Retype every line of the listing below without changing anything.

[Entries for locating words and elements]
═══

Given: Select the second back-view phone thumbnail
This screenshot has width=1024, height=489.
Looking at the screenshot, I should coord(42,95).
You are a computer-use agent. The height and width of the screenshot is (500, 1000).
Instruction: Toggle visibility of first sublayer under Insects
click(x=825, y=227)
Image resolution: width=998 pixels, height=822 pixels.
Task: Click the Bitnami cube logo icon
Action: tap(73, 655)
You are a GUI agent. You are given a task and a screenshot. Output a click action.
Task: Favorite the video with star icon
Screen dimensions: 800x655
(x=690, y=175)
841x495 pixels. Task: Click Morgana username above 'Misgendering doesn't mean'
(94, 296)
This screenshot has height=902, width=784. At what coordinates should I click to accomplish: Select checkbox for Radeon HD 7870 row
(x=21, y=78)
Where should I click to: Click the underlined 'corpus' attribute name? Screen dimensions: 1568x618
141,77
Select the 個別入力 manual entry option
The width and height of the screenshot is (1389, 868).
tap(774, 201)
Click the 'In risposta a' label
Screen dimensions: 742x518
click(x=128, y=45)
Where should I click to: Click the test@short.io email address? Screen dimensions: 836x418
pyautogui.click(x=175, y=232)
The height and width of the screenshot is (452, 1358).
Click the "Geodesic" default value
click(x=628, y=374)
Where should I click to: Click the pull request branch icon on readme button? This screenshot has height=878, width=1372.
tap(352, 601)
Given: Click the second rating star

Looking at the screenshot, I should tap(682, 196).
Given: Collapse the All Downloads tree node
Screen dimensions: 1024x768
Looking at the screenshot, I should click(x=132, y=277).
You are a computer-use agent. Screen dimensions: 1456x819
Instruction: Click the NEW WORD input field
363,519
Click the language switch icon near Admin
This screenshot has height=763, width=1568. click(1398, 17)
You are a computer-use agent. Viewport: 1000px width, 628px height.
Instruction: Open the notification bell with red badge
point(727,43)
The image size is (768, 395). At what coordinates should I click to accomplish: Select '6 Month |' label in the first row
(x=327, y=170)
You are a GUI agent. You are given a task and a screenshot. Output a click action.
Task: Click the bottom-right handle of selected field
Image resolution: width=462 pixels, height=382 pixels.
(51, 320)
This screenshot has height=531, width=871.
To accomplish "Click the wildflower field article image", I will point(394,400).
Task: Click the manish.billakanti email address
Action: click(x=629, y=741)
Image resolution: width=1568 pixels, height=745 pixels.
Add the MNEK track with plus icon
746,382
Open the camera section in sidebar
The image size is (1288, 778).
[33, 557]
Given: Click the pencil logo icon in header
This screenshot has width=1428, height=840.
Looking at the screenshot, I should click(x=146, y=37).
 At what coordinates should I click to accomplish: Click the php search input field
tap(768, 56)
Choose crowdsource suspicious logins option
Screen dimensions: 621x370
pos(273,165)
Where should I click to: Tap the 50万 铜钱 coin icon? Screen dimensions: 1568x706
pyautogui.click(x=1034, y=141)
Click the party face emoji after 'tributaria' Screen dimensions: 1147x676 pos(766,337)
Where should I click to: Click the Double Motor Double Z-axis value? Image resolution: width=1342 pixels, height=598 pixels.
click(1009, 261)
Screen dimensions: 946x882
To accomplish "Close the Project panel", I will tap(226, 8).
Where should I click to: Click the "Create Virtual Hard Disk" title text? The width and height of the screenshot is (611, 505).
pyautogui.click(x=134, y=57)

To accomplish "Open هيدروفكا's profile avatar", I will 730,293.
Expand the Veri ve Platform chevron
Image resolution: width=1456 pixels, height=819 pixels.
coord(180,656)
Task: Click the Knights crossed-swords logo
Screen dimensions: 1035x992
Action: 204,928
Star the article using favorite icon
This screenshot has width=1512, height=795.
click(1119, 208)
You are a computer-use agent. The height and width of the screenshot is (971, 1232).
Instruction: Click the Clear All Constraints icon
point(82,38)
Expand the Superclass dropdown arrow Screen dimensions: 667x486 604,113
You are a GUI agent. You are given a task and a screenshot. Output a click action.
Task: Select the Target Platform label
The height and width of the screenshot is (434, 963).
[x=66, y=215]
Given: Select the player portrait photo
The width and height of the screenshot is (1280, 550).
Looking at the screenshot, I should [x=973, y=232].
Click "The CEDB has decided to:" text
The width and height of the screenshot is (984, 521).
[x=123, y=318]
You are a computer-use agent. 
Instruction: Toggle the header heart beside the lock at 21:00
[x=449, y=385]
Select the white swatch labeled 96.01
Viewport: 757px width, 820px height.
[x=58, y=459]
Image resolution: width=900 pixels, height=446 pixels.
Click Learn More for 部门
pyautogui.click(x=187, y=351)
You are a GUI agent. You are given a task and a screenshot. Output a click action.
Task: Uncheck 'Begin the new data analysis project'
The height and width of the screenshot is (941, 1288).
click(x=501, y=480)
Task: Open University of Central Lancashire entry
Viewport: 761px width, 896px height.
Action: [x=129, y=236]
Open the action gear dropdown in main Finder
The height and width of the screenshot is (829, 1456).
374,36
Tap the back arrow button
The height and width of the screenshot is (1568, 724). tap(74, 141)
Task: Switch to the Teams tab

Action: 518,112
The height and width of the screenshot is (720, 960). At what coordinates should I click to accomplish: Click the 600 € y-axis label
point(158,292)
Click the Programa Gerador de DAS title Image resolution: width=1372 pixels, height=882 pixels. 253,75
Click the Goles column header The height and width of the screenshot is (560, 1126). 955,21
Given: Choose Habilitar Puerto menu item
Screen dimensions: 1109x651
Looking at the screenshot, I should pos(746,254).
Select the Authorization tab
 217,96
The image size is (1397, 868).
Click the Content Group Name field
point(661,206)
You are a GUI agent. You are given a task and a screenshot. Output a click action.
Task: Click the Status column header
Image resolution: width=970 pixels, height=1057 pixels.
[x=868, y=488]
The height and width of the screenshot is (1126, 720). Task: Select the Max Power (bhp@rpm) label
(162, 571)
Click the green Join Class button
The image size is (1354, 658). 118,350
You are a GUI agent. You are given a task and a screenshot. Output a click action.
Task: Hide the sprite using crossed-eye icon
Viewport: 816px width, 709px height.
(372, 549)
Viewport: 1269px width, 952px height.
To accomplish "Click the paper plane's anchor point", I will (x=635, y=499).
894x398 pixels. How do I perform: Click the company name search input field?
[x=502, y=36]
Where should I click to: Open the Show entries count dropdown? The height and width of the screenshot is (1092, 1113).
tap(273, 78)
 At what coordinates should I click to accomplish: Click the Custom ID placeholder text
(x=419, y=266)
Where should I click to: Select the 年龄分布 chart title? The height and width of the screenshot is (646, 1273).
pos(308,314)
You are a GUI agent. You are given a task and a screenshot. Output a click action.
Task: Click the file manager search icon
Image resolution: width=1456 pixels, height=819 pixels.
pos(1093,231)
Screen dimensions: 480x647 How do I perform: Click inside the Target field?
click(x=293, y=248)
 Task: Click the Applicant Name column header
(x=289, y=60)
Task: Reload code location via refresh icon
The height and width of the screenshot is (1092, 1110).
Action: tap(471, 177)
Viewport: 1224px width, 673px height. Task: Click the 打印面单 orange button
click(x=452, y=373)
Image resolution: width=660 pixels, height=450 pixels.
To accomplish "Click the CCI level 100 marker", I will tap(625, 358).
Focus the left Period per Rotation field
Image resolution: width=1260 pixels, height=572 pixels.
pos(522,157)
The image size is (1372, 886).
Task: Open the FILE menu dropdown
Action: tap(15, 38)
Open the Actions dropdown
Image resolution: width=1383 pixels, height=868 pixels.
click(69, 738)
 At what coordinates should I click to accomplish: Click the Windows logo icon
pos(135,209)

═══

[FINISHED EXERCISE]
Given: Select the second back-view phone thumbnail
This screenshot has width=1024, height=489.
Looking at the screenshot, I should coord(42,95).
You are a computer-use agent. The height and width of the screenshot is (500, 1000).
Instruction: Toggle visibility of first sublayer under Insects
click(x=825, y=227)
Image resolution: width=998 pixels, height=822 pixels.
Task: Click the Bitnami cube logo icon
Action: tap(73, 655)
You are a GUI agent. You are given a task and a screenshot. Output a click action.
Task: Favorite the video with star icon
Screen dimensions: 800x655
(x=690, y=175)
841x495 pixels. Task: Click Morgana username above 'Misgendering doesn't mean'
(94, 296)
This screenshot has height=902, width=784. At what coordinates should I click to accomplish: Select checkbox for Radeon HD 7870 row
(x=21, y=78)
Where should I click to: Click the underlined 'corpus' attribute name? Screen dimensions: 1568x618
141,77
Select the 個別入力 manual entry option
The width and height of the screenshot is (1389, 868).
tap(774, 201)
Click the 'In risposta a' label
Screen dimensions: 742x518
click(x=128, y=45)
Where should I click to: Click the test@short.io email address? Screen dimensions: 836x418
pyautogui.click(x=175, y=232)
The height and width of the screenshot is (452, 1358).
Click the "Geodesic" default value
click(x=628, y=374)
Where should I click to: Click the pull request branch icon on readme button? This screenshot has height=878, width=1372.
tap(352, 601)
Given: Click the second rating star

Looking at the screenshot, I should tap(682, 196).
Given: Collapse the All Downloads tree node
Screen dimensions: 1024x768
Looking at the screenshot, I should click(x=132, y=277).
You are a computer-use agent. Screen dimensions: 1456x819
Instruction: Click the NEW WORD input field
363,519
Click the language switch icon near Admin
This screenshot has height=763, width=1568. click(1398, 17)
You are a computer-use agent. Viewport: 1000px width, 628px height.
Instruction: Open the notification bell with red badge
point(727,43)
The image size is (768, 395). At what coordinates should I click to accomplish: Select '6 Month |' label in the first row
(x=327, y=170)
You are a GUI agent. You are given a task and a screenshot. Output a click action.
Task: Click the bottom-right handle of selected field
Image resolution: width=462 pixels, height=382 pixels.
(51, 320)
This screenshot has height=531, width=871.
To accomplish "Click the wildflower field article image", I will point(394,400).
Task: Click the manish.billakanti email address
Action: click(x=629, y=741)
Image resolution: width=1568 pixels, height=745 pixels.
Add the MNEK track with plus icon
746,382
Open the camera section in sidebar
The image size is (1288, 778).
[33, 557]
Given: Click the pencil logo icon in header
This screenshot has width=1428, height=840.
Looking at the screenshot, I should click(x=146, y=37).
 At what coordinates should I click to accomplish: Click the php search input field
tap(768, 56)
Choose crowdsource suspicious logins option
Screen dimensions: 621x370
pos(273,165)
Where should I click to: Tap the 50万 铜钱 coin icon? Screen dimensions: 1568x706
pyautogui.click(x=1034, y=141)
Click the party face emoji after 'tributaria' Screen dimensions: 1147x676 pos(766,337)
Where should I click to: Click the Double Motor Double Z-axis value? Image resolution: width=1342 pixels, height=598 pixels.
click(1009, 261)
Screen dimensions: 946x882
To accomplish "Close the Project panel", I will tap(226, 8).
Where should I click to: Click the "Create Virtual Hard Disk" title text? The width and height of the screenshot is (611, 505).
pyautogui.click(x=134, y=57)

To accomplish "Open هيدروفكا's profile avatar", I will 730,293.
Expand the Veri ve Platform chevron
Image resolution: width=1456 pixels, height=819 pixels.
coord(180,656)
Task: Click the Knights crossed-swords logo
Screen dimensions: 1035x992
Action: 204,928
Star the article using favorite icon
This screenshot has width=1512, height=795.
click(1119, 208)
You are a computer-use agent. The height and width of the screenshot is (971, 1232).
Instruction: Click the Clear All Constraints icon
point(82,38)
Expand the Superclass dropdown arrow Screen dimensions: 667x486 604,113
You are a GUI agent. You are given a task and a screenshot. Output a click action.
Task: Select the Target Platform label
The height and width of the screenshot is (434, 963).
[x=66, y=215]
Given: Select the player portrait photo
The width and height of the screenshot is (1280, 550).
Looking at the screenshot, I should [x=973, y=232].
Click "The CEDB has decided to:" text
The width and height of the screenshot is (984, 521).
[x=123, y=318]
You are a computer-use agent. 
Instruction: Toggle the header heart beside the lock at 21:00
[x=449, y=385]
Select the white swatch labeled 96.01
Viewport: 757px width, 820px height.
[x=58, y=459]
Image resolution: width=900 pixels, height=446 pixels.
Click Learn More for 部门
pyautogui.click(x=187, y=351)
You are a GUI agent. You are given a task and a screenshot. Output a click action.
Task: Uncheck 'Begin the new data analysis project'
The height and width of the screenshot is (941, 1288).
click(x=501, y=480)
Task: Open University of Central Lancashire entry
Viewport: 761px width, 896px height.
Action: [x=129, y=236]
Open the action gear dropdown in main Finder
The height and width of the screenshot is (829, 1456).
374,36
Tap the back arrow button
The height and width of the screenshot is (1568, 724). tap(74, 141)
Task: Switch to the Teams tab

Action: 518,112
The height and width of the screenshot is (720, 960). At what coordinates should I click to accomplish: Click the 600 € y-axis label
point(158,292)
Click the Programa Gerador de DAS title Image resolution: width=1372 pixels, height=882 pixels. 253,75
Click the Goles column header The height and width of the screenshot is (560, 1126). 955,21
Given: Choose Habilitar Puerto menu item
Screen dimensions: 1109x651
Looking at the screenshot, I should pos(746,254).
Select the Authorization tab
 217,96
The image size is (1397, 868).
Click the Content Group Name field
point(661,206)
You are a GUI agent. You are given a task and a screenshot. Output a click action.
Task: Click the Status column header
Image resolution: width=970 pixels, height=1057 pixels.
[x=868, y=488]
The height and width of the screenshot is (1126, 720). Task: Select the Max Power (bhp@rpm) label
(162, 571)
Click the green Join Class button
The image size is (1354, 658). 118,350
You are a GUI agent. You are given a task and a screenshot. Output a click action.
Task: Hide the sprite using crossed-eye icon
Viewport: 816px width, 709px height.
(372, 549)
Viewport: 1269px width, 952px height.
To accomplish "Click the paper plane's anchor point", I will (x=635, y=499).
894x398 pixels. How do I perform: Click the company name search input field?
[x=502, y=36]
Where should I click to: Open the Show entries count dropdown? The height and width of the screenshot is (1092, 1113).
tap(273, 78)
 At what coordinates should I click to accomplish: Click the Custom ID placeholder text
(x=419, y=266)
Where should I click to: Select the 年龄分布 chart title? The height and width of the screenshot is (646, 1273).
pos(308,314)
You are a GUI agent. You are given a task and a screenshot. Output a click action.
Task: Click the file manager search icon
Image resolution: width=1456 pixels, height=819 pixels.
pos(1093,231)
Screen dimensions: 480x647 How do I perform: Click inside the Target field?
click(x=293, y=248)
 Task: Click the Applicant Name column header
(x=289, y=60)
Task: Reload code location via refresh icon
The height and width of the screenshot is (1092, 1110).
Action: tap(471, 177)
Viewport: 1224px width, 673px height. Task: Click the 打印面单 orange button
click(x=452, y=373)
Image resolution: width=660 pixels, height=450 pixels.
To accomplish "Click the CCI level 100 marker", I will tap(625, 358).
Focus the left Period per Rotation field
Image resolution: width=1260 pixels, height=572 pixels.
pos(522,157)
The image size is (1372, 886).
Task: Open the FILE menu dropdown
Action: tap(15, 38)
Open the Actions dropdown
Image resolution: width=1383 pixels, height=868 pixels.
click(69, 738)
 At what coordinates should I click to accomplish: Click the Windows logo icon
pos(135,209)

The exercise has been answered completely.